With the pictures left out, copy the records below exactly from the first line down to the line holding "Given: Click the Flash Memory type label", and include that line.

(The records begins)

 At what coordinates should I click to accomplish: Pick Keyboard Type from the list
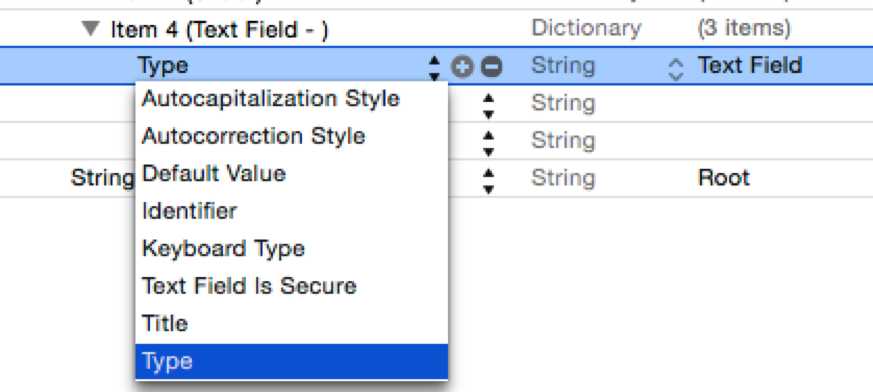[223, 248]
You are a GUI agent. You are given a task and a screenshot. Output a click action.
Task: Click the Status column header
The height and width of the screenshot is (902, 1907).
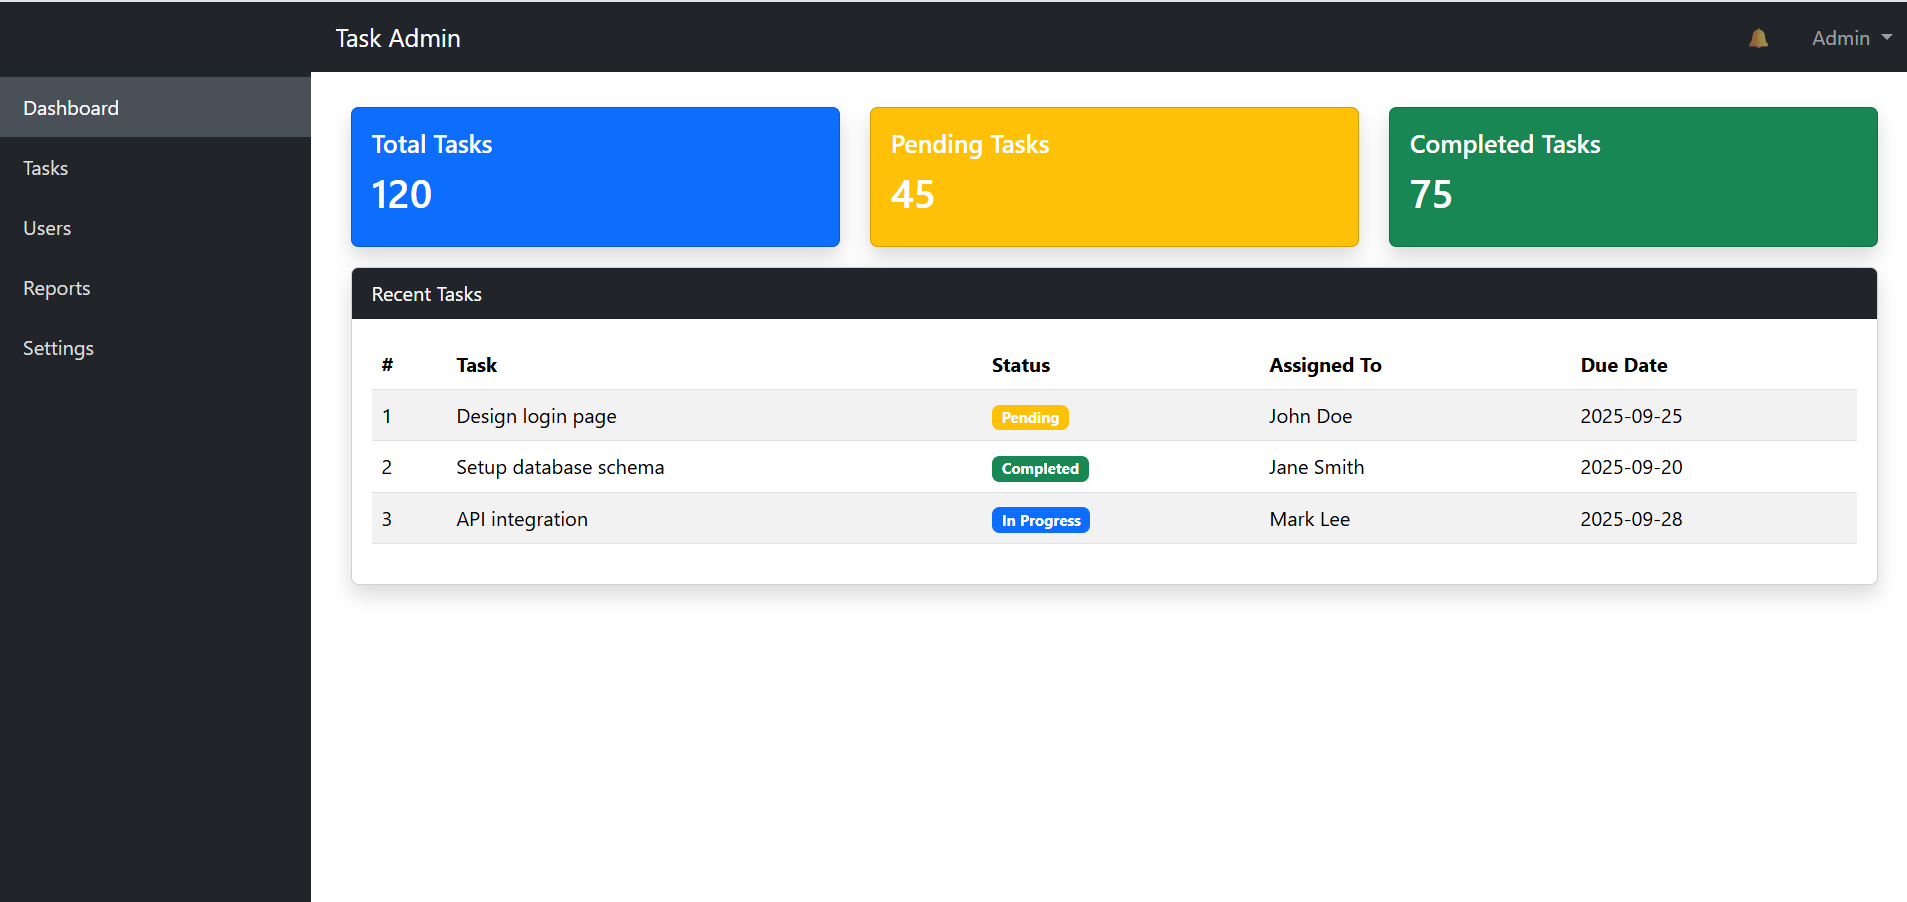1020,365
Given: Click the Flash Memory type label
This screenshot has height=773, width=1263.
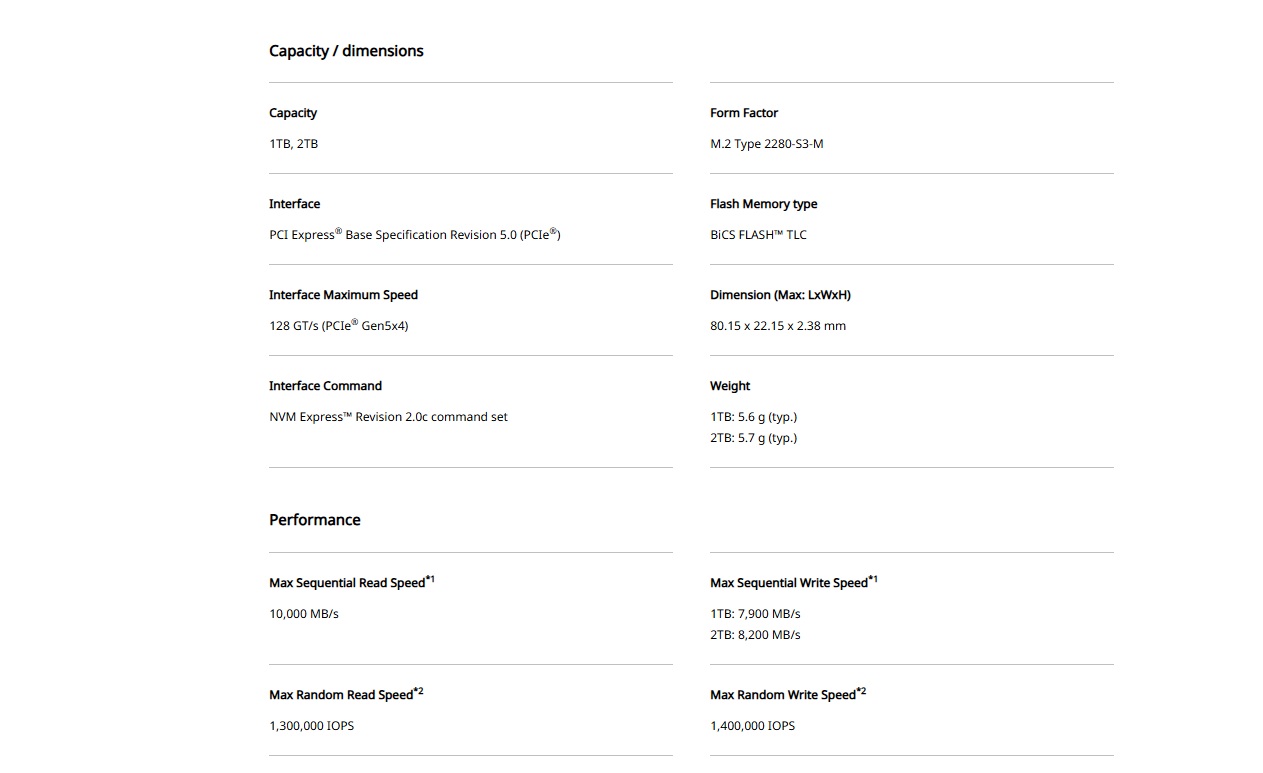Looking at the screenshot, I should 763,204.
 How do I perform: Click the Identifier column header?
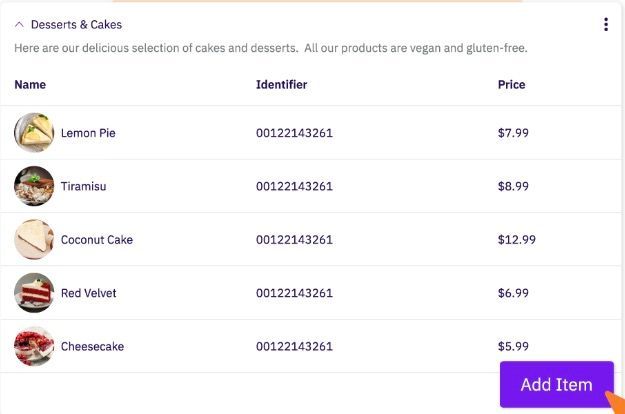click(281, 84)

(The records ends)

# Exercise answer
 At what coordinates should I click to accomplish: Pick Keyboard Type from the list
[223, 248]
You are a GUI agent. You are given a task and a screenshot. Output a click action.
Task: Click the Status column header
The height and width of the screenshot is (902, 1907).
1020,365
Given: Click the Flash Memory type label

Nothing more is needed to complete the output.